SABCS 2020: RxPONDER Trial Identifies Women with Breast Cancer Who Can Skip Chemotherapy

By Kate O’Rourke

Postmenopausal women with early-stage, hormone receptor (HR)-positive, HER2-negative breast cancer who receive adjuvant endocrine therapy and have an Oncotype Dx test recurrence score of 0 to 25 can safely avoid chemotherapy. This finding comes from an interim analysis of data from the multinational, phase 3 SWOG S1077 RxPONDER trial presented at the 2020 San Antonio Breast Cancer Symposium.

RxPONDER included 5,015 patients with stage 2-3 breast cancer involving one to three axillary lymph nodes and no distant metastasis who had a recurrence score of 25 or lower. Patients were assigned to receive endocrine therapy alone or endocrine therapy plus chemotherapy. The current median follow-up is 5.1 years (Abstract GS3-00).

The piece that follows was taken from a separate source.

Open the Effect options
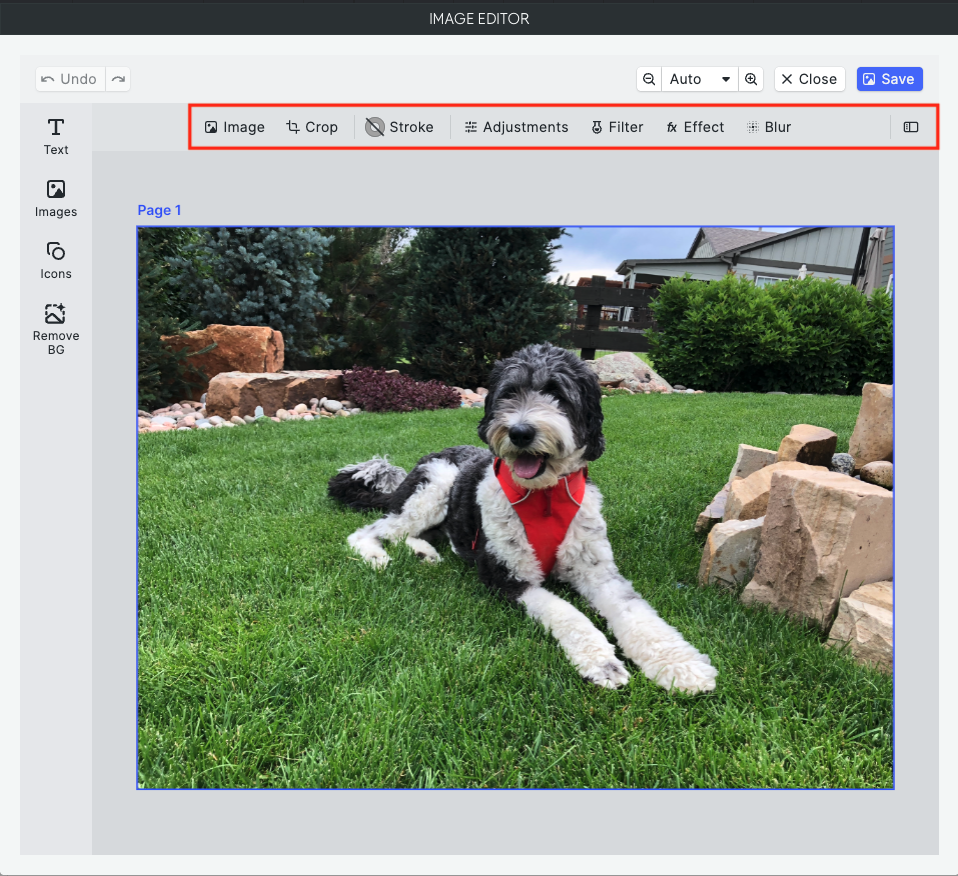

In postmenopausal patients – who were roughly two-thirds of the study cohort — there was no difference in 5-year invasive disease-free survival (IDFS) between those who received chemotherapy and those who did not (91.6% vs. 91.9%).

“Postmenopausal women with one to three lymph nodes involved and a recurrence score of 0 to 25 can likely safely forego adjuvant chemotherapy without compromising invasive disease-free survival,” said Kevin Kalinsky, MD, director of the Glenn Family Breast Center at Winship Cancer Institute of Emory University, who presented the study findings. “This will save tens of thousands of women the time, expense, and potential harmful side effects that can be associated with chemotherapy infusions.”

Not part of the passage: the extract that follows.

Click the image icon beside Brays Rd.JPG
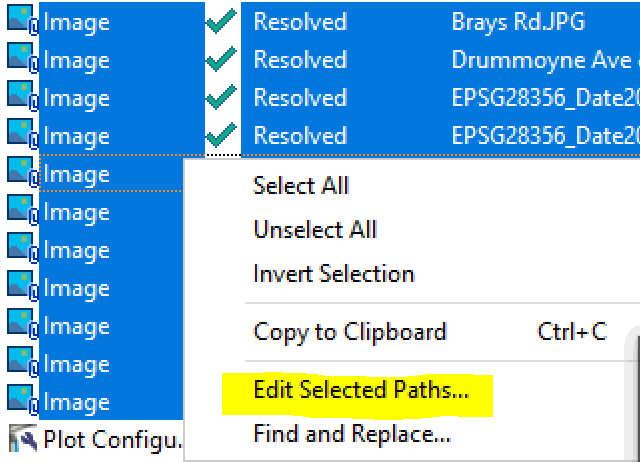 click(x=21, y=22)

However, in the premenopausal cohort, those who received chemotherapy had improved 5-year IDFS, compared with those who did not receive chemotherapy (94.2% vs. 89.0%; P=0.0004), as well as a 53% improvement in overall survival (P=0.032).

The researchers identified an early overall survival improvement at 5 years with the addition of chemotherapy in premenopausal women. “This absolute benefit at 5 years was 1.3% favoring chemotherapy followed by endocrine therapy versus endocrine therapy alone,” Dr. Kalinsky said.

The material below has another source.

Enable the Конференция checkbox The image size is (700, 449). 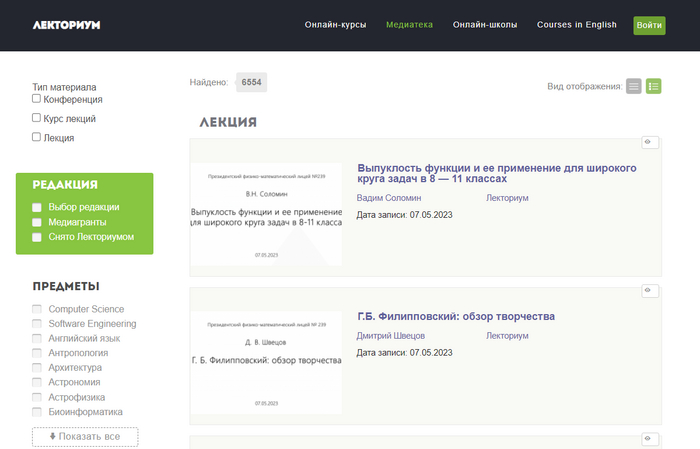click(37, 99)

Overall survival data is limited due to the number of events at the time of evaluation. Results were similar in premenopausal women with recurrence scores of 0-13 and those with scores of 14-25. Among premenopausal women, the receipt of ovarian suppression was more common in patients who received endocrine therapy alone than in those who also received chemotherapy (15.9% vs. 3.7%). It is unknown to what extent the chemotherapy benefit observed in the premenopausal women was due to chemotherapy-induced menopause.

Previously, an exploratory analysis from the TAILORx trial in lymph-node negative, ER-positive breast cancer showed that patients older than 50 years with an Oncotype Dx recurrence score of 25 or lower derive no benefit from chemotherapy, while those age 50 years or younger with a recurrence score 16-25 may derive benefit from chemotherapy.

“The results from RxPonder clearly show no benefit to adding chemotherapy to standard endocrine therapy in postmenopausal patients despite having positive nodes, emphasizing that node-positivity, while an important prognostic marker, is not a predictive marker of chemotherapy sensitivity,” said C. Kent Osborne, MD, founding director of the Dan L Duncan Comprehensive Cancer Center at Baylor College of Medicine in Houston, who was not involved with the study.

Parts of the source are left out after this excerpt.